Bitmine Immersion has made its most significant Ethereum purchase of the year, acquiring 111,942 ether last week for approximately $237 million, as it seeks to capitalize on ETH's decline below $2,200.

Key Points:

  • Bitmine Immersion's recent acquisition brings its total ether holdings to nearly 5.4 million tokens, making it the largest purchase since December.
  • Tom Lee, the chairman, indicated that the company is accelerating its buying strategy to leverage the recent drop in ether prices and aims to control 5% of the total supply by late 2026.
  • Currently, Bitmine holds $12.3 billion in assets, including more than 4.7 million ETH staked, generating approximately $276 million in annualized revenue from staking.

Bitmine Immersion (BMNR), led by chairman Tom Lee, has significantly increased its purchasing activity, marking its largest acquisition since December.

On Monday, the firm announced it had bought 111,942 ether (ETH) last week, valued at around $237 million based on current market conditions. This purchase elevates its total ether holdings to close to 5.4 million ETH, representing roughly 4.47% of Ethereum's circulating supply.

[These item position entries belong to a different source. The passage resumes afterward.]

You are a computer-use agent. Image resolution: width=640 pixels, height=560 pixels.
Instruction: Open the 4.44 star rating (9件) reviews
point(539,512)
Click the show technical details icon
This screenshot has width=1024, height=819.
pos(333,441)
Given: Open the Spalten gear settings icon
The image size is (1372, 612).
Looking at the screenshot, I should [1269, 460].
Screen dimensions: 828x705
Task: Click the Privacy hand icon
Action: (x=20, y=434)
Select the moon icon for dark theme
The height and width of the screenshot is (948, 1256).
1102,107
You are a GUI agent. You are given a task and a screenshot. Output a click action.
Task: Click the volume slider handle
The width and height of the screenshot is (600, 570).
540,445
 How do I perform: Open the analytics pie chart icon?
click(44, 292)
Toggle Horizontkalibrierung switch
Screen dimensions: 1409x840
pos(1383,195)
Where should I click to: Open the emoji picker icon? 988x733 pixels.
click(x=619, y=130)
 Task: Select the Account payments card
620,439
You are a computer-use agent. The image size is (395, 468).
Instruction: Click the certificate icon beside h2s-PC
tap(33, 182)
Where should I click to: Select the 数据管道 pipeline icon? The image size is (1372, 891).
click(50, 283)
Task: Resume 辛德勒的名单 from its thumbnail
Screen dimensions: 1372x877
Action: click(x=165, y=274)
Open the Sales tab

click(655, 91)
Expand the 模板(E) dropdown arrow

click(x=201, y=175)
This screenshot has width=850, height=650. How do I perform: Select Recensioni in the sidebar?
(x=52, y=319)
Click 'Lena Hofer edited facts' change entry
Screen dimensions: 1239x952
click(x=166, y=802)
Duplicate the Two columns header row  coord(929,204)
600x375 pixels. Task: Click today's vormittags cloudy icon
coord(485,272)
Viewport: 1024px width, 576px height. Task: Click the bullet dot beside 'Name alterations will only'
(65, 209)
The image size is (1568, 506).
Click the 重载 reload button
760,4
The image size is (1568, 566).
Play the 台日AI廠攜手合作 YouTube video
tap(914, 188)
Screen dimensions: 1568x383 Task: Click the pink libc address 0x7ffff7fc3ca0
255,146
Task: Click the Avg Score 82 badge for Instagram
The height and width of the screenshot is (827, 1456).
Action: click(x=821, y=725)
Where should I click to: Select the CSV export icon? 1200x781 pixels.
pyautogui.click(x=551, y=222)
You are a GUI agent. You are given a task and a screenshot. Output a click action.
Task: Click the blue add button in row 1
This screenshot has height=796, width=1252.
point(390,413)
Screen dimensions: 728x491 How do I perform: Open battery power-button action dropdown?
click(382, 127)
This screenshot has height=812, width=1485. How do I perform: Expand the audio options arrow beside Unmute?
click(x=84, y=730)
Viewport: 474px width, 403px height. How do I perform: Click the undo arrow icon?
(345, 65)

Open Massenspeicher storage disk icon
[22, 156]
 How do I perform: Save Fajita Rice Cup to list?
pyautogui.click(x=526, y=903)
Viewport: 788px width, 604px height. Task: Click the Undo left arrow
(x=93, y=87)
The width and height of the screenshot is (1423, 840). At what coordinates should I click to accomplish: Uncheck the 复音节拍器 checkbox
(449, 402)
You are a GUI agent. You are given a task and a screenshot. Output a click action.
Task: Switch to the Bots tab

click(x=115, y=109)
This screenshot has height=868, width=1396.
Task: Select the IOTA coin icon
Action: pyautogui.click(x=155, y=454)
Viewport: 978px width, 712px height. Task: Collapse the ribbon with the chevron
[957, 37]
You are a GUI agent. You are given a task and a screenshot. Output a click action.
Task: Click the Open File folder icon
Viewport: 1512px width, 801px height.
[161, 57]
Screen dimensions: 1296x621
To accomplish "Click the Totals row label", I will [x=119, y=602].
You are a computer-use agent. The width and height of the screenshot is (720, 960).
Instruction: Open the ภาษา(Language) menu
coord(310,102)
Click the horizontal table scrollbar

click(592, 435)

This transaction reflects a renewed buying momentum for Bitmine following Lee's earlier statement in May at Consensus 2026 in Miami, where he mentioned a planned slowdown in their weekly purchases. The company is now looking to take advantage of the decline in ETH prices from about $2,400 in early May to approximately $2,100.

Lee commented, "We continue to steadily acquire ETH. We view the recent pullback of ETH to below $2,200 as an attractive opportunity."

He further noted the firm's ambition to secure 5% of ether's total supply by the end of 2026.

As per the report, Bitmine's total crypto and cash assets amount to $12.3 billion, which includes 203 bitcoin and $444 million in cash alongside equity investments in companies like Beast Industries and Eightco Holdings.

Additionally, the firm has staked over 4.7 million ETH, which accounts for roughly 87% of its holdings, yielding an annualized staking revenue of around $276 million.